It seems every time I open my facebook lately I’m faced with pictures of pregnancy and newborns. I’ve gotten beyond trying to block them from my newsfeed. There’s too many. They hurt. If someone had asked me last summer how I would cope if my baby died I would have said “I wouldn’t”.
I’m not unhappy for anyone else.
I’m just jealous that it’s not me.
I love my pictures of Everlee. I love looking at her little lips, and her cabbage patch nose. I love looking at her little fingers. Her big eyes. And it hurts me that I can’t put those on facebook. It hurts that I don’t have them hung on my wall. I won’t be able to put them on my desk at work. It hurts that I have to have her footprints as my profile picture, and not her sweet little face. I’m not ashamed of her. I would show her to the whole world if I could.
But some people can’t handle it. Sometimes just telling people about her leaves me feeling like I’ve sucker punched them. Dead babies make people sad and uncomfortable. Stillbirth is still such a taboo. I accept that, and I’m ok with it. It’s just one more of those “mommy” experiences I don’t get to have with her.
I’ve not just lost a baby: I’ve lost a toddler, a school girl, a teenager and an adult daughter. A whole potential life has gone. The only tangible reminders I have left are pictures, as well as her footprints and hospital bracelet. I don’t even have a birth certificate. These are – and always will be – my most treasured possessions.
If someone had asked me last summer how I would cope if my baby died I would have been wrong. Even now I can’t believe I’m still standing after giving birth to death.

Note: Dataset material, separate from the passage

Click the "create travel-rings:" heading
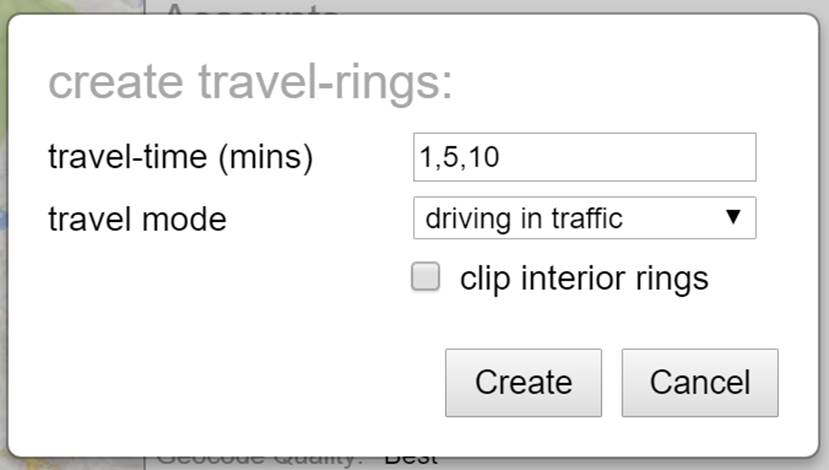This screenshot has height=470, width=829. point(251,82)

I cant imagine the feeling, but i know some day soon you will be holding her brother or sister and you will see her in their eyes and fall in love all over and over again with your 2 kids. But, it isnt fair that this has happened to you, it isnt fair and it makes me so angry
You are beautiful, and so incredibly strong. Everlee would be proud of you for going on with your life, as much of a struggle as it may seem on particular days. I’ve had dreams about you, and Everlee, and I truly believe you will make her a big sister someday. Everlee was amazingly beautiful (like her mommy) and absolutely perfect. I’d love for you to share with me the photos you have of her someday. Whenever you feel ready to do so. I love you so much, and I’m here for you.
I would also love to see pics of Everlee, I am sure she was a beautiful baby… Maybe you could post some on here, show off her photos to those of us who are here for you forever!!
Rhonda, I have just spent the evening reading every single entry of your blog. Tears have fallen while reading many of them. my heart goes out to you and Darcy. no one can imagine what you’re going through but as you say, day by day one foot in front of the other. No one should ever have to go through what you did, it’s not fair. you are an amazing women and you’ll learn to cope one day. you were the one that always made everyone laugh or was always there if anyone need you at MI. much love to you.
Your daughter is beautiful. So are you.